On a scone kick? Beset by a unexplainable desire to learn more about the history of scones? Wondering why we love pastry cutters so much? Never fear, we’re here to help. Check out these delicious scone options that will also provide answers to your burning scone-adjacent questions:
- Maple Oat Scones
- Blueberry Gluten Free Scones
- Pumpkin Scones
- Banana Chocolate Chip Scones
- All-American Chocolate Chip Scones
- Yield: 12 scones
- Active time: 25 minutes
- Chill time: 30 minutes
- Bake time: 40-50 minutes
Ingredients for the Roasted Strawberry Scones
For the Roasted Strawberries:
- 2 cups sliced or quartered fresh strawberries or defrosted frozen strawberries
- 1 tbsp sugar
For the Scones
- 2 3/4 cups all purpose flour
- 1/3 cup sugar
- 3/4 tsp salt
- 1 tbsp baking powder
- 8 tbsp (1 stick) butter, cold, cut into 1/2 inch cubes
- 2 large eggs
- 2 tsp vanilla extract
- 1/2 cup half-and-half, cream, or milk
- 2 tsp half-and-half, cream, or milk
- 2 tbsp white sugar
Instructions for the Roasted Strawberry Scones
For the Roasted Strawberries:
- Preheat oven to 425 F. Line a baking sheet with parchment paper or a silicone baking mat.
- In a medium bowl, combine the strawberries with sugar, tossing to coat.
- Spread the berries evenly on the baking sheet and roast for about 20 minutes until softened and “jammy” looking.

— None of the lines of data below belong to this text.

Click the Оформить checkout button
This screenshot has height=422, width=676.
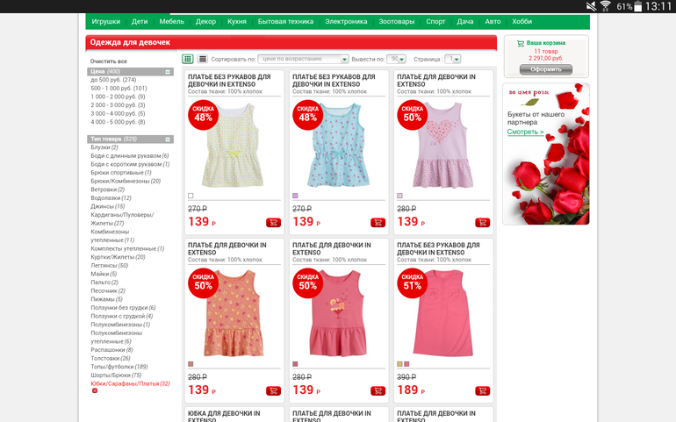point(546,69)
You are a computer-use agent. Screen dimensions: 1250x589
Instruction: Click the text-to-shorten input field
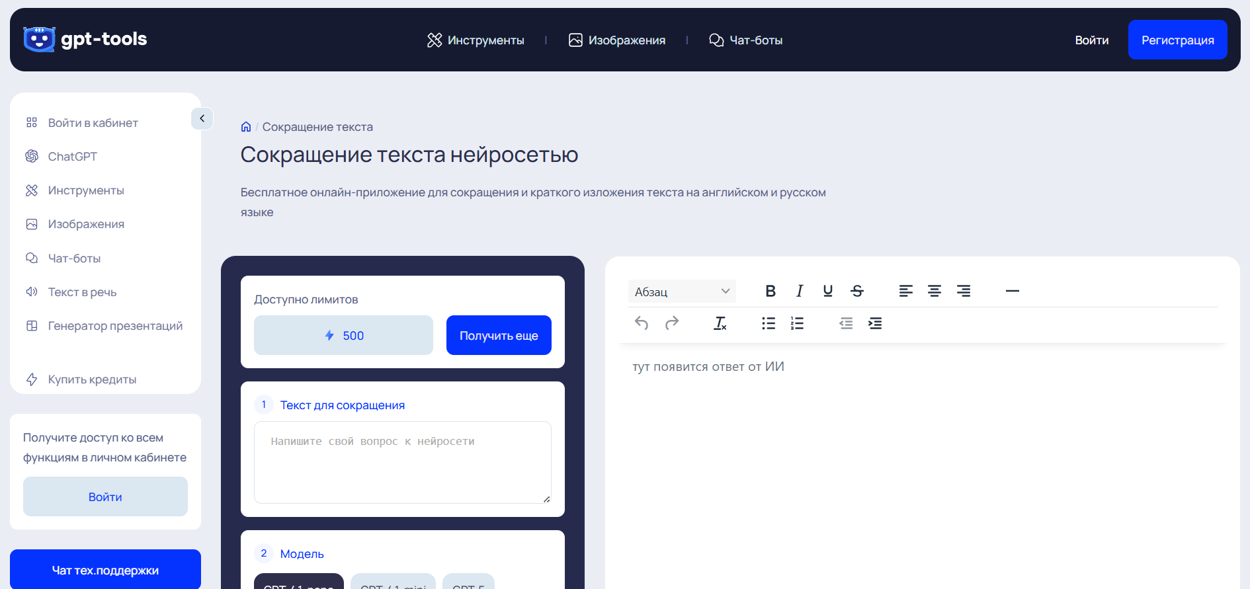point(402,462)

- Remove the berries from the oven to a wire rack (but leave the oven on, as you’ll be using it for the scones) and let the berries cool in the freezer while you prepare the dough.
For the Scone Dough:
- Make sure your oven is still set to 425 F. Line a baking sheet with parchment paper or a silicone baking mat.

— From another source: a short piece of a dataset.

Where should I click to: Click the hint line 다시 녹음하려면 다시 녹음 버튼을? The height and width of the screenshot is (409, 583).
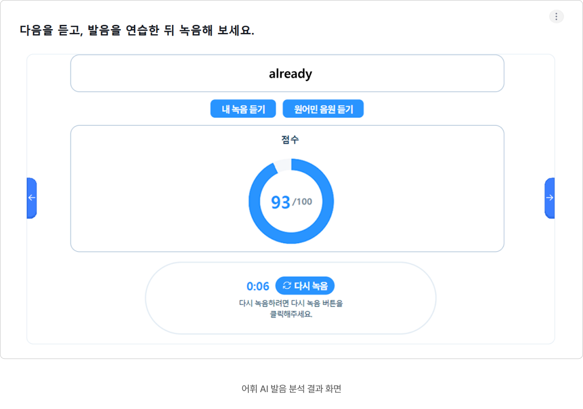coord(291,303)
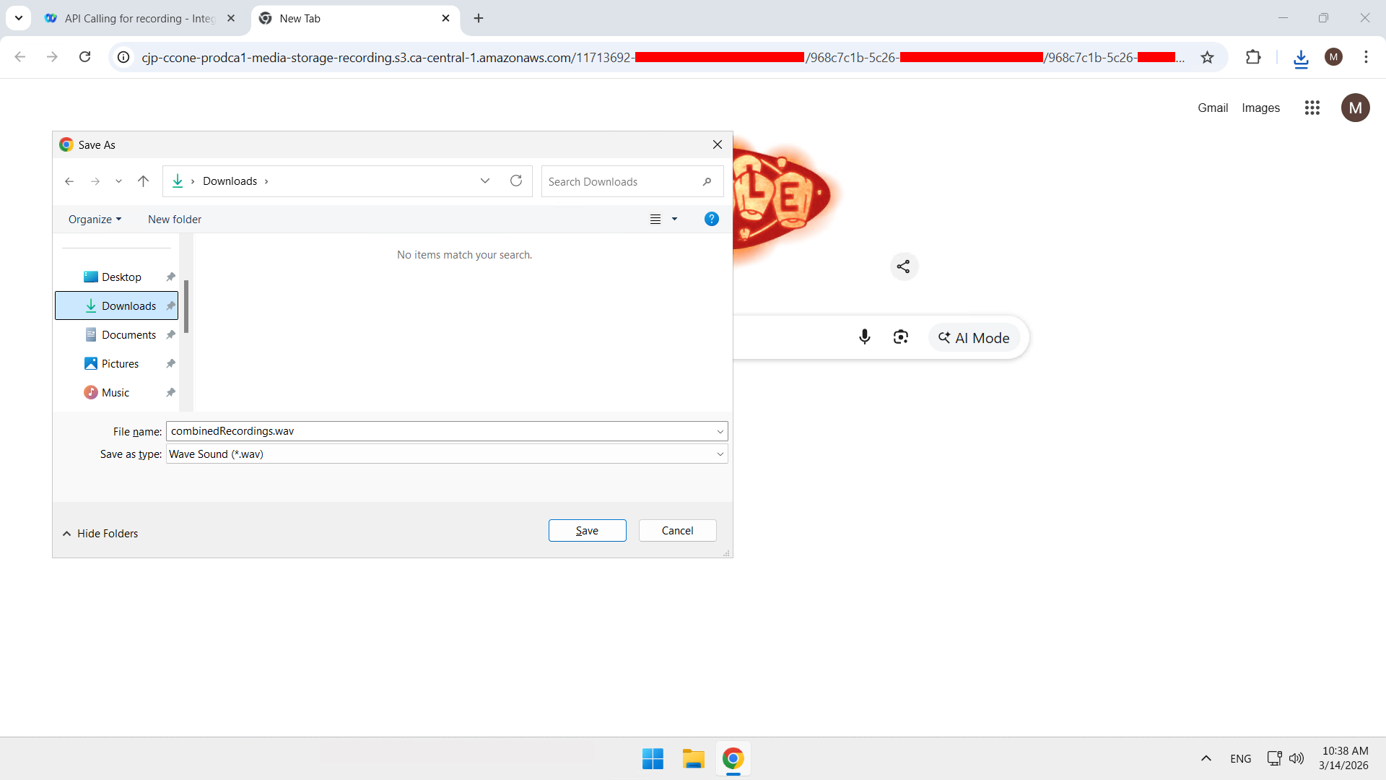Image resolution: width=1386 pixels, height=780 pixels.
Task: Start voice search with microphone icon
Action: pos(864,337)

- In a large mixing bowl, whisk together the flour, sugar, salt and baking powder.
- Using a pastry cutter, cut the butter into the flour, until butter chunks are no larger than small peas.
- In a separate small bowl, whisk together the half and half, eggs, and vanilla.
- Pour the half and half mixture over the flour mixture and use a fork to gently stir together. Scrape the roasted strawberries into the mixture and gently stir to combine.
- When the dough begins to come together, pour the scone dough out of the bowl onto a floured surface and knead 3-4 times until the dough forms a ball.
- Split the dough in half and shape each half into a roughly 6″ circle, about 3/4″ thick.
- Use a sharp knife to cut each circle into sixths.
- If you have time, place scones on a baking tray and freeze for 30 minutes to allow gluten to relax, making the scones moist and tender, and to chill the butter, ensuring a high rise.
- Place scones on prepared baking sheet. Brush with half and half and sprinkle with sugar.
- Bake scones 18-23 minutes until golden brown.
- Remove scones from the oven and let cool briefly. Serve warm, with a pat of salted butter.